Open SKBL5694 opened 1 year ago
Did you use the image-tag recognition decoder on the tagging task to obtain the Grad-Cam? Since the figure 7 of Tag2Text is obtained based on the backward gradient of the image-tag interaction encoder on the generation task. And I also found that the image-tag recognition decoder's Grad-Cam is often a meaningless scatter graph, even if it predicts high logits. Normally, with good recognition performance, its grad-cam should be very accurate. I haven't found the reason yet.
It seems that I am indeed doing gradcam on the recognition task, because your code does not open the generation task for RAM, but I have added the generation task to RAM in the way of T2T, I will test it, thank you. Also, I share your opinion that "with good recognition performance, its grad-cam should be very accurate". But I also encountered a similar situation pytorch-grad-cam/issues/84 in some other swin-transformer-based discussions about gradcam, but unfortunately these discussions were fruitless. I think it may be due to the patch merging operation in swin-transformer that the features lose the meaning of the traditional spatial structure, but this can't explain why gradcam is accurate sometimes, and I am also very confused. Thanks for your reply though, I'll try it again. Thank you again for your excellent work and kind reply.

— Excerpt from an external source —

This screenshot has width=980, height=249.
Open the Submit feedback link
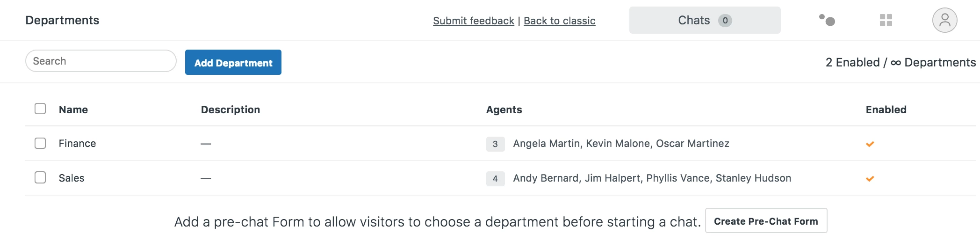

Thank you for your interest and your kind words, welcome to provide feedback if you have more issues.
I think I have some problem with image-tag interaction encoder performing backward calculation grad. The calculation method I use is to pre-define a hook, and then register it to the location I need. The general idea is as follows
def backward_hook(module, grad_input, grad_output):
global gradients
print('Backward hook running...')
gradients = grad_output
print(f'Gradients size: {gradients[0].size()}')
backward_hook = model.visual_encoder.register_full_backward_hook(backward_hook)
Then do backward on the category where I need to calculate the gradient. For example, in the previous recognition decoder, I can perform the following operations on any type of logits logits[0,252-1].backward() (where 252 is the number of lines where the word "cat" is located in ram_tag_list) But now, the interaction encoder output is not a scalar, but a shape of (#beam, max_length, #features) eg: (3, 40, 768) You mentioned that the grad of fig7 is obtained from the interaction encoder, does it mean that I should perform backward on this output to calculate the gradient? Or is there any other operation? In addition, I also tried to perform .backward() on the output of the text generation decoder, but since self.text_decoder is an instance of the official transformer library, its generate method does not contain grad, so I cannot perform backward() on the output of this , hope you can give me some idea, I want to try to get similar results to fig7.
Hi @SKBL5694 , Have you resolve it?
I use gradCAM to visualize the same image as the paper, but I get a weird result different from the fig7. When I use the word "cat" to calculate the heatmap: the result is like this: when I change the word to "siamese"(a kind of cat), the result looks ok sorry, when I raise this issue, I find I use the weights of ram rather T2T, however, the gradCAM fig is in the T2T paper. But it still seems weird in ram, can you tell me what caused this? I don't remember whether swin-transformer is also used in t2t. If it is not used in t2t, I suspect it is caused by this; other than that, all I can think of is CLIP text encoder and text encoder trained by yourself in T2T.